Dataset excerpt
···

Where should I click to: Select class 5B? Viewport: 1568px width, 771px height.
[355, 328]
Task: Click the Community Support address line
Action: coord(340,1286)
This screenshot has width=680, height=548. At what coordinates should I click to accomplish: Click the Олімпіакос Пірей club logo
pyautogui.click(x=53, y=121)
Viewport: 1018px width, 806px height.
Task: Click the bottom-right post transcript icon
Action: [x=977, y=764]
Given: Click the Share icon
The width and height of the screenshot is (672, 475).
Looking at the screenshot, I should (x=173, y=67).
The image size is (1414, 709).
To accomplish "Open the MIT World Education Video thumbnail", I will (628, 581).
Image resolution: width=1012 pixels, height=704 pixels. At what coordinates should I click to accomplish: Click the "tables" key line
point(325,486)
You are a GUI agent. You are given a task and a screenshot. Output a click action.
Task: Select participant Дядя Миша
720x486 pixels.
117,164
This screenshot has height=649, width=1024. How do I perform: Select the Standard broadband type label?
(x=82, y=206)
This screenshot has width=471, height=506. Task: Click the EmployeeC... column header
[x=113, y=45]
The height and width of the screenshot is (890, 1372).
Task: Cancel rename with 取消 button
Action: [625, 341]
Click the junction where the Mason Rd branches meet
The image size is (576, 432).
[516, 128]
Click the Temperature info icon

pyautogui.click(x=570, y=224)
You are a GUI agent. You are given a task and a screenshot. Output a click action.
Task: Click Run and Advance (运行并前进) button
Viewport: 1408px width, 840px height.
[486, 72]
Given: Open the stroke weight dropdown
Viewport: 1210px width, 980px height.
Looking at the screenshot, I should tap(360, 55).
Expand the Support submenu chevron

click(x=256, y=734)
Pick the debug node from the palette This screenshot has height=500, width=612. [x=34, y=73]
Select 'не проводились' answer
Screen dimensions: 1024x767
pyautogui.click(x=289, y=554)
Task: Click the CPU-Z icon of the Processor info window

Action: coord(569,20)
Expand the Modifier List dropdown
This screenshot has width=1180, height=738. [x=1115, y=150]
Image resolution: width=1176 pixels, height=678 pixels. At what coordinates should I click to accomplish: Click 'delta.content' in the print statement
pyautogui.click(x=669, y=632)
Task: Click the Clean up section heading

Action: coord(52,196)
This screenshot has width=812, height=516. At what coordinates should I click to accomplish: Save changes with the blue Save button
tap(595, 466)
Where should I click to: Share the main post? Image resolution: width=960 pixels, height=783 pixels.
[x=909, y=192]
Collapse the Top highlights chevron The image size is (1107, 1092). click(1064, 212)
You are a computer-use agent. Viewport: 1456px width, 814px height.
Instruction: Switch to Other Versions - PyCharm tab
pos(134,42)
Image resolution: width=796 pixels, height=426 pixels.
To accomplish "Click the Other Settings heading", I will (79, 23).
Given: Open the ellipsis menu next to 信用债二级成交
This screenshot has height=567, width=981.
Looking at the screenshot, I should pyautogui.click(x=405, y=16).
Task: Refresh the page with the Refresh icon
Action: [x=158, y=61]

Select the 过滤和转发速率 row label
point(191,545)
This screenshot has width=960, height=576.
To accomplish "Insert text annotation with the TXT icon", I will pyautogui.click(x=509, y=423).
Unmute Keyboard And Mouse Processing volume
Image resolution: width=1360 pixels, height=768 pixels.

···

=== Direction ===
Rewrite the data above, replacing every "Image resolution" with "Screen resolution" and leaving everything else unchanged.

=== Reply to the exercise ===
Where should I click to: Select class 5B? Viewport: 1568px width, 771px height.
[355, 328]
Task: Click the Community Support address line
Action: coord(340,1286)
This screenshot has width=680, height=548. At what coordinates should I click to accomplish: Click the Олімпіакос Пірей club logo
pyautogui.click(x=53, y=121)
Viewport: 1018px width, 806px height.
Task: Click the bottom-right post transcript icon
Action: [x=977, y=764]
Given: Click the Share icon
The width and height of the screenshot is (672, 475).
Looking at the screenshot, I should (x=173, y=67).
The image size is (1414, 709).
To accomplish "Open the MIT World Education Video thumbnail", I will (628, 581).
Screen resolution: width=1012 pixels, height=704 pixels. At what coordinates should I click to accomplish: Click the "tables" key line
point(325,486)
You are a GUI agent. You are given a task and a screenshot. Output a click action.
Task: Select participant Дядя Миша
720x486 pixels.
117,164
This screenshot has height=649, width=1024. How do I perform: Select the Standard broadband type label?
(x=82, y=206)
This screenshot has width=471, height=506. Task: Click the EmployeeC... column header
[x=113, y=45]
The height and width of the screenshot is (890, 1372).
Task: Cancel rename with 取消 button
Action: [625, 341]
Click the junction where the Mason Rd branches meet
The image size is (576, 432).
[516, 128]
Click the Temperature info icon

pyautogui.click(x=570, y=224)
You are a GUI agent. You are given a task and a screenshot. Output a click action.
Task: Click Run and Advance (运行并前进) button
Viewport: 1408px width, 840px height.
[486, 72]
Given: Open the stroke weight dropdown
Viewport: 1210px width, 980px height.
Looking at the screenshot, I should tap(360, 55).
Expand the Support submenu chevron

click(x=256, y=734)
Pick the debug node from the palette This screenshot has height=500, width=612. [x=34, y=73]
Select 'не проводились' answer
Screen dimensions: 1024x767
pyautogui.click(x=289, y=554)
Task: Click the CPU-Z icon of the Processor info window

Action: coord(569,20)
Expand the Modifier List dropdown
This screenshot has width=1180, height=738. [x=1115, y=150]
Screen resolution: width=1176 pixels, height=678 pixels. At what coordinates should I click to accomplish: Click 'delta.content' in the print statement
pyautogui.click(x=669, y=632)
Task: Click the Clean up section heading

Action: coord(52,196)
This screenshot has width=812, height=516. At what coordinates should I click to accomplish: Save changes with the blue Save button
tap(595, 466)
Where should I click to: Share the main post? Screen resolution: width=960 pixels, height=783 pixels.
[x=909, y=192]
Collapse the Top highlights chevron The image size is (1107, 1092). click(1064, 212)
You are a computer-use agent. Viewport: 1456px width, 814px height.
Instruction: Switch to Other Versions - PyCharm tab
pos(134,42)
Screen resolution: width=796 pixels, height=426 pixels.
To accomplish "Click the Other Settings heading", I will (79, 23).
Given: Open the ellipsis menu next to 信用债二级成交
This screenshot has height=567, width=981.
Looking at the screenshot, I should pyautogui.click(x=405, y=16).
Task: Refresh the page with the Refresh icon
Action: [x=158, y=61]

Select the 过滤和转发速率 row label
point(191,545)
This screenshot has width=960, height=576.
To accomplish "Insert text annotation with the TXT icon", I will pyautogui.click(x=509, y=423).
Unmute Keyboard And Mouse Processing volume
Screen resolution: width=1360 pixels, height=768 pixels.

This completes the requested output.